Até mesmo uma ideia não tão boa assim, como o "punching time", teve sua origem aqui. Se alguém se lembra (e não gostou) do Superboy Primordial alterando a realidade através de socos em Crise Infinita, saibam que o Super Um Milhão atravessou a barreira do tempo através de socos anos antes:


Num especial publicado um ano depois da saga, inédito no Brasil, chamado DC One Million 80-Page Giant, são apresentadas pequenas histórias ambientadas no ano 85.271, e assim descobrimos a origem do Eléktron Um Milhão (muito legal a história), sabemos um pouco mais sobre a Legion of Executive Familiars, liderada por Kryto-9, e uma boa história chamada Crisis One Million, em que a Legião da Justiça Alfa encontra sua contraparte do universo de Qward. Curioso observar o uniforme da híbrida Mulher-Coruja (ao lado, lembra quem?), e perceber como algo parecido com o gerador de azar gerando sorte no reversoverso de Qward seria novamente utilizado em Terra 2. Além do mais, percebam a presença de outras versões, como Batman de 1889, Batmirim, Super do Reino do Amanhã e de Red Son, entre outros, já antevendo a Crise Final e o Multiverso de Morrison (?), na história:

Falando em antever, a PREVISÃO PARA BLACKEST NIGHT: em Martian Manhunter 1.000.000, ficamos sabendo que Ajax ainda está vivo no séc. 853, e se tornou uno com o solo marciano. E aqui ele faz uma revelação a Kyle Rayner: "Foi você, afinal, quem me resgatou quando tudo estava enegrecido." E continua: "Há uma mensagem que quero que entregue ao meu eu de sua época"...Hmmmm, quando tudo estiver enegrecido... quer uma referência mais óbvia a Blackest Night?
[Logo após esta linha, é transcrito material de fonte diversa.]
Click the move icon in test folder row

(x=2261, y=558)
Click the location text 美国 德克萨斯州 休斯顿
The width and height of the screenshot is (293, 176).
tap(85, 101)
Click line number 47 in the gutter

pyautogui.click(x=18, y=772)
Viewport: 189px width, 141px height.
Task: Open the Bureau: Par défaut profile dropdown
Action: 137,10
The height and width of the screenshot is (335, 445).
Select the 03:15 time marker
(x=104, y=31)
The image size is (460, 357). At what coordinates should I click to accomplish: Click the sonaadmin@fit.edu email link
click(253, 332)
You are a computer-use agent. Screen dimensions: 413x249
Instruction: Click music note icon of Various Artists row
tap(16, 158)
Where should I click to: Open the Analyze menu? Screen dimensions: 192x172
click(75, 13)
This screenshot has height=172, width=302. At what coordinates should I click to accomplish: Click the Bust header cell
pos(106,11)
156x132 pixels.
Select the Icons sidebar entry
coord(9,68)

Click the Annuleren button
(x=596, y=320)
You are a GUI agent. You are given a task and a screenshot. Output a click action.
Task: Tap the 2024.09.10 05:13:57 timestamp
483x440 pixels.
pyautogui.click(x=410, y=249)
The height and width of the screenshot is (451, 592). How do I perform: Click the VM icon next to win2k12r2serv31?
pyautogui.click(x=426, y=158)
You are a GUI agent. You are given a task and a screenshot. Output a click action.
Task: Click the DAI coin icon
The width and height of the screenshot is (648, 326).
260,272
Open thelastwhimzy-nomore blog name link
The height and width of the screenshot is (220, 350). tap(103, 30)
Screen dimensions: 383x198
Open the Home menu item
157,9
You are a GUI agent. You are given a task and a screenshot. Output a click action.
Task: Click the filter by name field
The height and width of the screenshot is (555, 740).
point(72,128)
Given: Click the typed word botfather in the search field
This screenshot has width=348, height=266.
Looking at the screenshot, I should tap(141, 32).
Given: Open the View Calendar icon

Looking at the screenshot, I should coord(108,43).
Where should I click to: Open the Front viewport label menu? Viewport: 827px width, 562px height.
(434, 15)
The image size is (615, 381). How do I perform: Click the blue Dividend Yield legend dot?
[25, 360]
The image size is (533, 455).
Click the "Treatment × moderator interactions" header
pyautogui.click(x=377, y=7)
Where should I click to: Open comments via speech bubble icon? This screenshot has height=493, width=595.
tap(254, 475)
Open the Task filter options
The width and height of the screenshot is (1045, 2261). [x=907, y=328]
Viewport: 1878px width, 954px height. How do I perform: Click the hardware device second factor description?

Já que sabemos que o marciano está do lado negro agora, nos States, resta esperar. Será que Kyle é quem vai salvá-los e trazê-los de volta? Vamos aguardar a resposta em alguns meses... mas não um milhão deles!

- Filme sugerido 1: Quem quer ser um milionário? (Slumdog Millionaire, 2008).

- Filme sugerido 2: Timecrimes (Los Cronocrímenes, 2007).